List of enabled apps:

# occ app:list
Enabled:
  - accessibility: 1.9.0
  - activity: 2.15.0
  - breezedark: 23.2.1
  - cloud_federation_api: 1.6.0
  - dashboard: 7.3.0
  - dav: 1.21.0
  - event_update_notification: 1.4.0
  - external: 3.10.2
  - extract: 1.3.3
  - federatedfilesharing: 1.13.0
  - federation: 1.13.0
  - files: 1.18.0
  - files_external: 1.15.0
  - files_pdfviewer: 2.4.0
  - files_sharing: 1.15.0
  - files_trashbin: 1.13.0
  - files_videoplayer: 1.12.0
  - gpxpod: 4.3.0
  - logreader: 2.8.0
  - lookup_server_connector: 1.11.0
  - mail: 1.11.7
  - maps: 0.1.10
  - music: 1.5.1
  - nextcloud_announcements: 1.12.0
  - notifications: 2.11.1
  - oauth2: 1.11.0
  - password_policy: 1.13.0
  - phonetrack: 0.7.0
  - photos: 1.5.0
  - provisioning_api: 1.13.0
  - richdocuments: 5.0.3
  - serverinfo: 1.13.0
  - settings: 1.5.0
  - sharebymail: 1.13.0
  - text: 3.4.1
  - theming: 1.14.0
  - twofactor_backupcodes: 1.12.0
  - unsplash: 1.2.4
  - updatenotification: 1.13.0
  - user_ldap: 1.13.1
  - viewer: 1.7.0
  - weather_status: 1.3.0
  - workflowengine: 2.5.0
Disabled:
  - admin_audit
  - bruteforcesettings: 2.3.0
  - calendar: 3.2.0
  - circles: 22.1.1
  - comments: 1.9.0
  - contacts: 4.0.8
  - contactsinteraction: 1.2.0
  - encryption
  - files_rightclick: 0.17.0
  - files_versions: 1.15.0
  - firstrunwizard: 2.9.0
  - geoblocker: 0.5.4
  - health: 1.5.0
  - impersonate: 1.10.0
  - onlyoffice: 7.3.2
  - piwik: 0.10.0
  - privacy: 1.6.0
  - recommendations: 0.8.0
  - spreed: 13.0.3
  - support: 1.3.0
  - survey_client: 1.8.0
  - suspicious_login: 4.1.0
  - systemtags: 1.9.0
  - tasks: 0.14.2
  - twofactor_admin
  - twofactor_totp: 6.2.0
  - user_status: 1.0.1

I’d appreciate any suggestions, or ideas on how to investigate further.

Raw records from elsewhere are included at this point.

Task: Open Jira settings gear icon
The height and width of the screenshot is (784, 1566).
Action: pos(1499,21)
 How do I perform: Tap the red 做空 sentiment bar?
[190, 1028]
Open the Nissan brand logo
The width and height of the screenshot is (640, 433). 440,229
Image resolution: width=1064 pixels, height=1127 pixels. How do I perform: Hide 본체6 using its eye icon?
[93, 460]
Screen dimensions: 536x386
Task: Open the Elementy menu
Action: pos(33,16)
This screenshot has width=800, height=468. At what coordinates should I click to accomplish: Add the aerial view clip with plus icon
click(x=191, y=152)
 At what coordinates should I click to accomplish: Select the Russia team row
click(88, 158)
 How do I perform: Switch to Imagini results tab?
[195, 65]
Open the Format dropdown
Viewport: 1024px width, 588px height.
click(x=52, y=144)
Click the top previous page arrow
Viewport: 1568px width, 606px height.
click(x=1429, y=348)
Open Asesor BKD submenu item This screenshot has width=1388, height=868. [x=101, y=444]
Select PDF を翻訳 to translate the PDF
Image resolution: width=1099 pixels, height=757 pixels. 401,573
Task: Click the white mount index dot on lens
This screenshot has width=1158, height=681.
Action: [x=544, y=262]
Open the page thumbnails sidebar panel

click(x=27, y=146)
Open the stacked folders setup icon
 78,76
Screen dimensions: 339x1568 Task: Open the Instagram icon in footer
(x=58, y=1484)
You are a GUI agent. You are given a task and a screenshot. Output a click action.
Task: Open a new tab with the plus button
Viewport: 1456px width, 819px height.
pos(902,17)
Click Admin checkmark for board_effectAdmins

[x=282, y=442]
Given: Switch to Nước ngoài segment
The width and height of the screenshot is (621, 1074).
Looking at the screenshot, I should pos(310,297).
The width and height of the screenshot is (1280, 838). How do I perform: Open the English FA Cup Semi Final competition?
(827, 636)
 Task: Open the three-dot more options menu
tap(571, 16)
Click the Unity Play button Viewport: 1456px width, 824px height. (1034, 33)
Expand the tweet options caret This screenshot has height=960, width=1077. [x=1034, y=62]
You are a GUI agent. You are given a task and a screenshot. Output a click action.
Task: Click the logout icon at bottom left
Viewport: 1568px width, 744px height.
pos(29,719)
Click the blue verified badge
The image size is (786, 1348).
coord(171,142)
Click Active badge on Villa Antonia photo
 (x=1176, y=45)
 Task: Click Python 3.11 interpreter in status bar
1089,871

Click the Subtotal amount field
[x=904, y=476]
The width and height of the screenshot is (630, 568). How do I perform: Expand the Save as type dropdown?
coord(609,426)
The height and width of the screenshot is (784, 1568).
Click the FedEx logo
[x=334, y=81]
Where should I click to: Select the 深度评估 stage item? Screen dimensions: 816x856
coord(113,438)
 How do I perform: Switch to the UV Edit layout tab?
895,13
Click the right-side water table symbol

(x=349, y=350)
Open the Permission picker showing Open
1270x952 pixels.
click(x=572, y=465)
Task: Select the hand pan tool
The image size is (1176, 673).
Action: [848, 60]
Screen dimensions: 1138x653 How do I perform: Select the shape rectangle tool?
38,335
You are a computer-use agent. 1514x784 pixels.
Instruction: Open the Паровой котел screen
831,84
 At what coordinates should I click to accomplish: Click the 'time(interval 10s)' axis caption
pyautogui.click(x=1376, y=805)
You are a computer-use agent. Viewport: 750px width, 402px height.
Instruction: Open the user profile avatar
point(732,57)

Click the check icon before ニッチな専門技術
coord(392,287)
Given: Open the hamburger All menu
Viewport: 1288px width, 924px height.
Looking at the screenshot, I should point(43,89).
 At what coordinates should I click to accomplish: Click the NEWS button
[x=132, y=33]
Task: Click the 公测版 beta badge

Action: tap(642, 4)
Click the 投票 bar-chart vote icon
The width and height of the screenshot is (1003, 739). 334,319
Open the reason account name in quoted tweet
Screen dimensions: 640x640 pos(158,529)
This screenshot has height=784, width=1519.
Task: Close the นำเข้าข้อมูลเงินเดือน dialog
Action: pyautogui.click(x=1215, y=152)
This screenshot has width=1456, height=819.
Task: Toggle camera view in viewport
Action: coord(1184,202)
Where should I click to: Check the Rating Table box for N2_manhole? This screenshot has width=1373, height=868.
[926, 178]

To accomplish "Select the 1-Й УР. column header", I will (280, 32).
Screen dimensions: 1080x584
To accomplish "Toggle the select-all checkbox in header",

What’s the name of the user? root? admin? mngr? Could be the brute-force protection…

Hi, the user is in the admin group.

I thought the same initially so I disabled the bruteforce protection app. You can see that it is in the disabled apps list.

This has not solved it as the issue still continues.